July 3oth is my four year anniversary of living in the state of Arizona, fours years ago I came and stayed with my best friend. A lot people ask me why Arizona?, isn't too hot out there in the summer? and isn't it a desert? Yes its gets really hot because it is a desert and the reason why I moved out here is that I wanted change and needed it.
Four years ago I was in my late twenties living in my granddad house, also the same house I grew up in. At that point I was a stage of wanting something different, I did everything I possibly could do in the city of Buffalo. Of course I was born there I attended school received my high diploma and also my associates and bachelors (yes I am educated). I lost my mother and father in Buffalo along with other relatives. Job wise there wasn't much at the time and from the look of things that has not changed much since I left.
I went back home to visit twice and I do see significant changes in my hometown but it still has a long way to go. I still root for Buffalo and always will ,lord willing it will be from afar. Living out here in Arizona has thought me a lot of things about myself.
I have matured into the woman I want to be: I am lot more vocal now, speak up more, I look people square in the eye. Take more challenges i.e.-hiking (something that I would have gotten to do back home) My independence means everything to me, the shy and introverted aspects of me are still there, I open up more.
I am a strong individual: Being a woman moving across the country away from family and staying gone takes a lot of strength, tolerance and faith. I remember when I was younger I use to read stories about women who move out and travel the world, live in different places and would wonder how they do it, now I get it, just have to believe in yourself and I do.
I love Palm Trees and Mountains: Let me be clear life is not always peaches and sunshine, I have my hard days like anyone else. One thing that never gets old is the scenery of palm trees and mountains. Some times if I am filling stressed or upset, I just look up and stare at a palm tree or if near a mountain I just look at it and then I am alright. Seriously that's it my day is better, when a person is surrounded by beautiful surroundings it makes a hell of difference my friend.

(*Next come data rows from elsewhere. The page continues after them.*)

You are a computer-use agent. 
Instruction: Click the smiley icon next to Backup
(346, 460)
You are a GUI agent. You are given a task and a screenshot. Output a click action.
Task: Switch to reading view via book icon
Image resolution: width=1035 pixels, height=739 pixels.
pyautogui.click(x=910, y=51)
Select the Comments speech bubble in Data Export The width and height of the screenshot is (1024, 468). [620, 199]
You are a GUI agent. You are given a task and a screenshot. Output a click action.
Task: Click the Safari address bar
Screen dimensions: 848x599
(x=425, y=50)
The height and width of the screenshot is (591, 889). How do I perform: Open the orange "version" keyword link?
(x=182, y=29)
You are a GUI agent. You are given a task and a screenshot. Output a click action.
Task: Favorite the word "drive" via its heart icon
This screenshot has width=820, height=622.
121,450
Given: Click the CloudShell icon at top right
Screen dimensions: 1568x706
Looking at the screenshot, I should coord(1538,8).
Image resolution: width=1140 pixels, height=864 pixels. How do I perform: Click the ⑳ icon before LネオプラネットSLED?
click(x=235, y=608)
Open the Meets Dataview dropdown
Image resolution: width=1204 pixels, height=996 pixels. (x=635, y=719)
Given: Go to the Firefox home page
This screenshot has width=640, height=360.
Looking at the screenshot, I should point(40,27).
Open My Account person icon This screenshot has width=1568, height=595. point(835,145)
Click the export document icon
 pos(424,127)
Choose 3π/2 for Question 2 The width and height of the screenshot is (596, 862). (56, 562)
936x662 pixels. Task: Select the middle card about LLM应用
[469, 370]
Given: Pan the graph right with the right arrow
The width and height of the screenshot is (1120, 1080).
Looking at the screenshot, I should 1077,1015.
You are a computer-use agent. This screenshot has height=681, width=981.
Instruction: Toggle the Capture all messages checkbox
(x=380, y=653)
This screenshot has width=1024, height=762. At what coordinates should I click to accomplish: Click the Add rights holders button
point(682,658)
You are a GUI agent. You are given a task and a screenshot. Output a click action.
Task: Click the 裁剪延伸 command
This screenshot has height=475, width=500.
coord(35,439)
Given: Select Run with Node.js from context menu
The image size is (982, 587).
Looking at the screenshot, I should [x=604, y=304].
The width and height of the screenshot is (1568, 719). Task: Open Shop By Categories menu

In the beginning stages I hit a couple rough days that almost had me on the next thing smoking back to New York, but I am so glad I decided to stay. Yes I miss my family and there are days I do get home sick, that is natural however my path has lead me out here and my journey is far from over. Will I spend the rest of my life in AZ? maybe or maybe not who knows in the next four years I could be posting about living in London, or Egypt or in Seattle WA, all I know is that I am walking this path and not looking back.